Hassan Boubrik : Le régime CNSS nécessite une réforme « paramétrique »

Le régime de la Caisse nationale de sécurité sociale (CNSS) des salariés du secteur privé, nécessite une réforme « paramétrique », en vue d’assurer un meilleur équilibre technique, a assuré le directeur général de la Caisse, Hassan Boubrik.

Intervenant dans le cadre de la 14ème édition du Colloque international sur les finances publiques (CIFP), Boubrik a expliqué qu’ »il s’agit de repousser l’âge de la retraite, augmenter la cotisation et revoir les règles de calcul des annuités ».

Le régime des pensions civiles ne produit plus de déficit grâce notamment à la reforme paramétrique de 2016 qui a augmenté l’âge de retraite de 60 à 63 ans, baissé le taux d’annuité de 2,5% à 2% et augmenté la cotisation de 20% à 28 %, soit des décisions « lourdes » mais qui ont permis d’ »arrêter l’hémorragie », a encore mis en avant le patron de la CNSS à l’occasion d’une table ronde autour de la thématique: « faire face à la fragilité sociale ».

Tout en soulignant l’importance de l’équilibre technique « individu à individu » en fonction de calcul des droits et de l’âge de départ à la retraite entre autres, il a plaidé pour la nécessité de repenser d’autres sources de financement alternatifs pour assurer le financement des droits passés.

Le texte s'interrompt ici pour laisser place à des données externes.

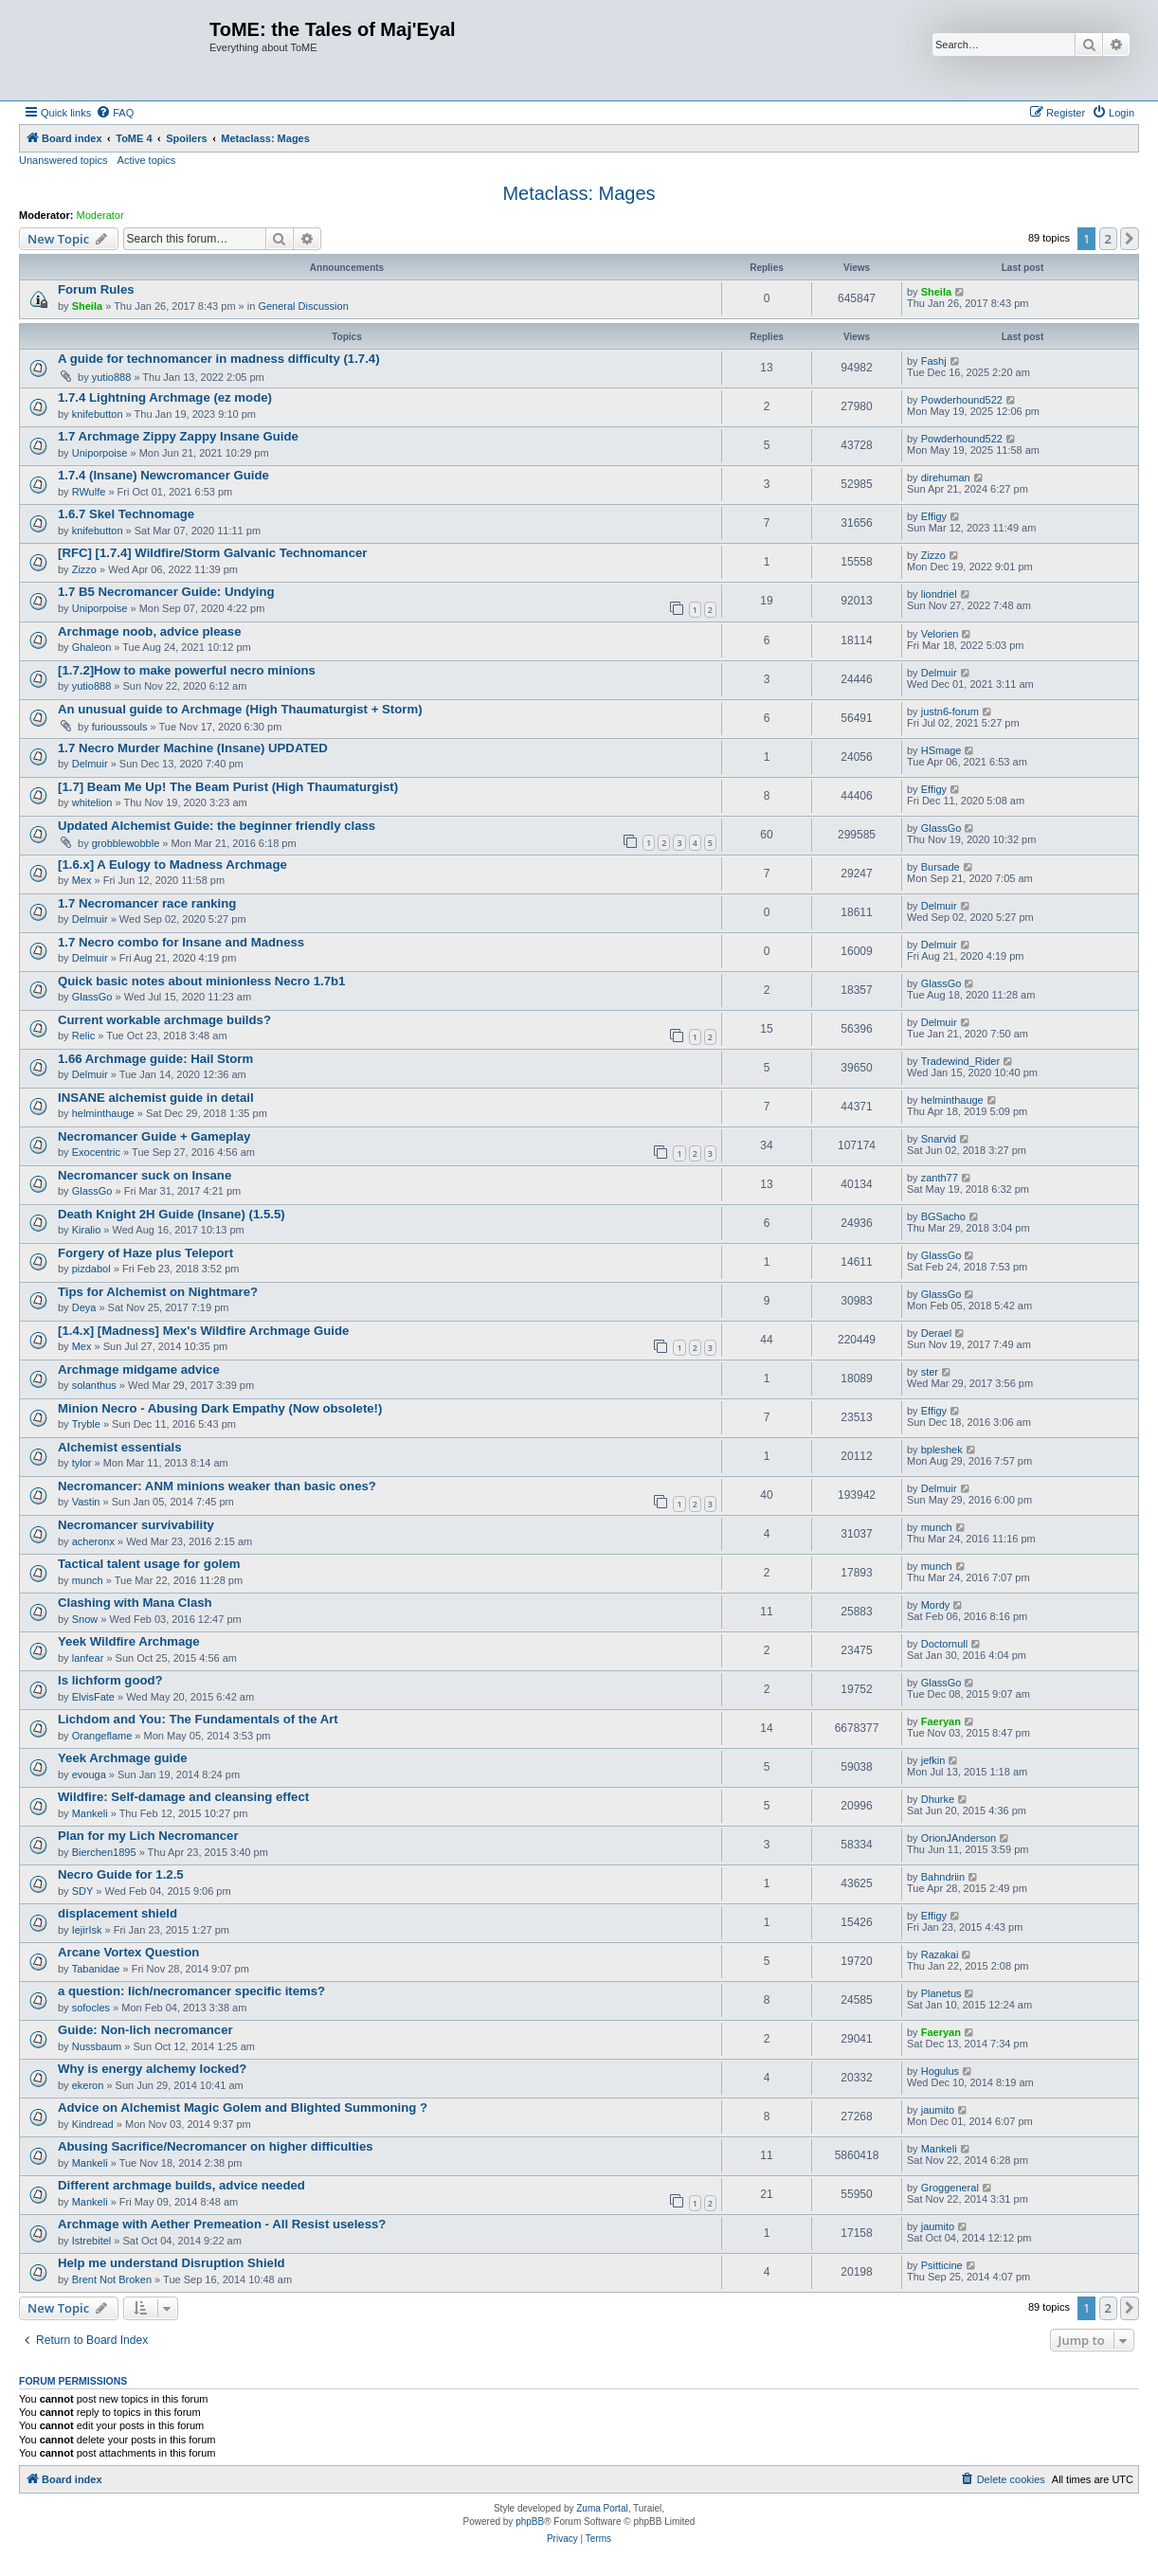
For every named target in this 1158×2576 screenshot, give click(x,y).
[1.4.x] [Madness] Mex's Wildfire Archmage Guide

Boukrik a, par ailleurs, relevé que le vieillissement de la population mondiale est « une réalité » et que l’augmentation de l’espérance de vie notamment au Maroc est « une bonne chose », dans la mesure où elle est essentiellement due, a-t-il dit, à un meilleur accès aux infrastructures de la santé et au développement de la médecine.

Toutefois, a-t-il dit, « ce vieillissement de la population a aujourd’hui des conséquences extrêmement fortes et pose des pressions majeures sur les ressources et les dépenses de retraites et de santé ».

S’agissant du financement de la retraite et de la protection sociale, le responsable a estimé qu’ »il n’y a pas d’autre miracle que celui d’allonger la période d’activité forte et retarder l’âge de la retraite ».

Dans le même ordre d’idées, Jean françois Cope, ancien député, ancien ministre et maire de Meaux, a également souligné l’impératif de repousser l’âge de départ à la retraite, ajoutant néanmoins « qu’en disant cela le problème n’est pas réglé à 100% » dans la mesure où « rien n’est organisé pour l’employabilité des seniors ».

Il est évidemment capital de mettre l’accent sur la contradiction entre la durée d’espérance de vie qui s’allonge, la durée du temps à la retraite et la durée de cotisation qui est insuffisante par rapport au budget consacré à cela, a-t-il dit.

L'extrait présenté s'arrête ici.